> [Exercise goal]: Report each line of the records below that contains the string "corner". Treat uppercase and lowercase letters as distinct.

> [Entries]:
::::::::

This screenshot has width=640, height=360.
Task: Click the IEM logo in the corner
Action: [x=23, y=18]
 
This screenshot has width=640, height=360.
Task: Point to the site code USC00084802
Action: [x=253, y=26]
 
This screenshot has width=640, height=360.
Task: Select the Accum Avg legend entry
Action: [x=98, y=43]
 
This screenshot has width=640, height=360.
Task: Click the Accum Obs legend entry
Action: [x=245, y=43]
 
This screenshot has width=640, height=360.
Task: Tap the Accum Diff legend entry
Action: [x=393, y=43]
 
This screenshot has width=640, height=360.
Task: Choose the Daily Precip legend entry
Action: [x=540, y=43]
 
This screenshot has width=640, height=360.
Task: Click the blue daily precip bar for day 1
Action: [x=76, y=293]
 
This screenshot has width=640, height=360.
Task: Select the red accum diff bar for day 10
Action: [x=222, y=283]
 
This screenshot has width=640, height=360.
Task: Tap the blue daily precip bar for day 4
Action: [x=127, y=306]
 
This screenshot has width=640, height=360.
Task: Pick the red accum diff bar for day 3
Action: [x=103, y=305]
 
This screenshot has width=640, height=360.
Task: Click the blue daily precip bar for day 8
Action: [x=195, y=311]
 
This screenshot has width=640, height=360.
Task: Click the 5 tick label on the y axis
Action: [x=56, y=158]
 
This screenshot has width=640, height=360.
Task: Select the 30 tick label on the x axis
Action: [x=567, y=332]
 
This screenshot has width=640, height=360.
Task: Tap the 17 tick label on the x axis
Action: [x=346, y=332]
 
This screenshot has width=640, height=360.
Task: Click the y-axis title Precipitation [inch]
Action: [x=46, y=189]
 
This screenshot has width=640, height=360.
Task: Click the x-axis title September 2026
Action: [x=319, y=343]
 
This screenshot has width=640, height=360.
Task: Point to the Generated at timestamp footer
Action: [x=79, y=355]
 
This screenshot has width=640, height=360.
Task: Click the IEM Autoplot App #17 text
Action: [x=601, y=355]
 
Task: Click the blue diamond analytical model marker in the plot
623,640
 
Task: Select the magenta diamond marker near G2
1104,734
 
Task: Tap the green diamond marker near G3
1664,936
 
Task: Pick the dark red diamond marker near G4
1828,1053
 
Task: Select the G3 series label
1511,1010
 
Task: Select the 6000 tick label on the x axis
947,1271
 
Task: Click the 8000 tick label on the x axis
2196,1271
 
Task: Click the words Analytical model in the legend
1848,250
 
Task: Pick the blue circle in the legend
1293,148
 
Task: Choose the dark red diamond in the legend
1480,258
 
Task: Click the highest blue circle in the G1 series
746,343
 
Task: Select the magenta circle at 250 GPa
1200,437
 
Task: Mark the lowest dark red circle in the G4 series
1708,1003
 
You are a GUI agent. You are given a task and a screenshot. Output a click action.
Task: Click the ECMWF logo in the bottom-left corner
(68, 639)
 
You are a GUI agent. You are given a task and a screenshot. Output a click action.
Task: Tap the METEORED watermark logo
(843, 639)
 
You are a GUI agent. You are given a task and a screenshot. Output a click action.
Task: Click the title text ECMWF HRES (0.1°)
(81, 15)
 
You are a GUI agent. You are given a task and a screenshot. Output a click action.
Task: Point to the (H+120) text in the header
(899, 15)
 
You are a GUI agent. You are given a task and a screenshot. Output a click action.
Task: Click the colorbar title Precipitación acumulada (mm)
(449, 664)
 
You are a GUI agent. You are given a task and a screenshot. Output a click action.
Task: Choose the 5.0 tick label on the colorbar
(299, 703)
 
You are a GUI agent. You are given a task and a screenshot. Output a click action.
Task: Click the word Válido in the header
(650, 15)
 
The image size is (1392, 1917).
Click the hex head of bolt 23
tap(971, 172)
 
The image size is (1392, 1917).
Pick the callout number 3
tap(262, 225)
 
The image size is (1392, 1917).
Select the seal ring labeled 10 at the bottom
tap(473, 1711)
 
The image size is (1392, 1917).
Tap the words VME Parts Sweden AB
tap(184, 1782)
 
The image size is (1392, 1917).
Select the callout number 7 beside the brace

::::::::

> [Exercise output]:
Task: Click the IEM logo in the corner
Task: Click the ECMWF logo in the bottom-left corner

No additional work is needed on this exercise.